There is space here only to refer in passing to the many concerns that Foundations discusses in some detail, all of which have curricular implications. That document presents a strategic plan for Bucknell "to offer effective educational programs, meet its admissions goals, develop budgets that support its educational goals, and continue to succeed in resource development" and thereby to counter the persistent criticism of higher education for its "incoherent curricula, unjustifiably high costs, lack of accountability, and an excessive emphasis on research that causes teaching to be neglected."

Foundations proceeds to set out six "Common Learning Objectives" that represent "six distinctive elements in the mosaic that is a Bucknell education," noting that they will be construed in different ways by different faculty members and departments:

  • integrating compartmentalized disciplinary knowledge and multiple perspectives;

  • understanding our natural and fabricated worlds;

  • developing international and multicultural perspectives;

  • fostering creativity, personal reflectiveness, and moral discernment;

  • nurturing independent and collaborative learning;

  • creating a holistic, supportive community of mutual respect.

Foundations concludes its analysis by defining four Strategic Goals whose achievement would enable Bucknell to "attain a clearly distinctive educational image:"

  • Bucknell should situate itself as an institution to provide for its students a balanced appreciation of scientific, technological, human, and social ways of knowing.

  • The six common learning objectives ... should be conceived as the special province of neither "general education" courses nor the major, but of both.

  • Undergraduate independent study should be extended as a special feature across the University.

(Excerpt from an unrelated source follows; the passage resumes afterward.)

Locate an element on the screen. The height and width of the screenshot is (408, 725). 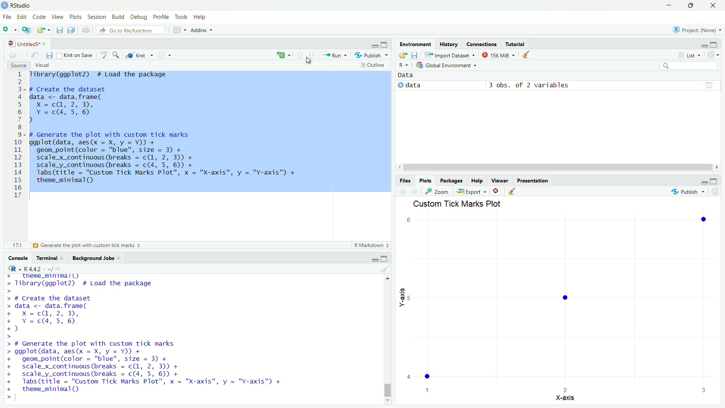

  • Bucknell should seek to create a positive and synergistic community from the competitive and sometimes divisive tendencies of some aspects of our learning environment.

From this broad analysis, Foundations offers a set of recommendations of which the first, on the academic enterprise, includes a number of specific mandates that have a bearing on general education. We are to develop a common learning agenda with aims that include: enhancing the effectiveness of departments' and programs' courses for majors and non­majors and integrating them with broader learning goals; enhancing existing and supporting new programmatic initiatives that bridge disciplines; and seeking ways to educate students about racial and gender diversity and to make them tolerant of difference. The most specific aim is, in fact, to develop a general education program that will give special attention to the Common Learning Objectives.

The concerns described in the detailed analysis of these points in Foundations have guided our work in the past few months. We sense, too, that our work is but one part in a mosaic of efforts by many other individuals and groups whose continuing efforts to meet the most fundamental needs of students also are guided by Foundations and its Common Learning Objectives.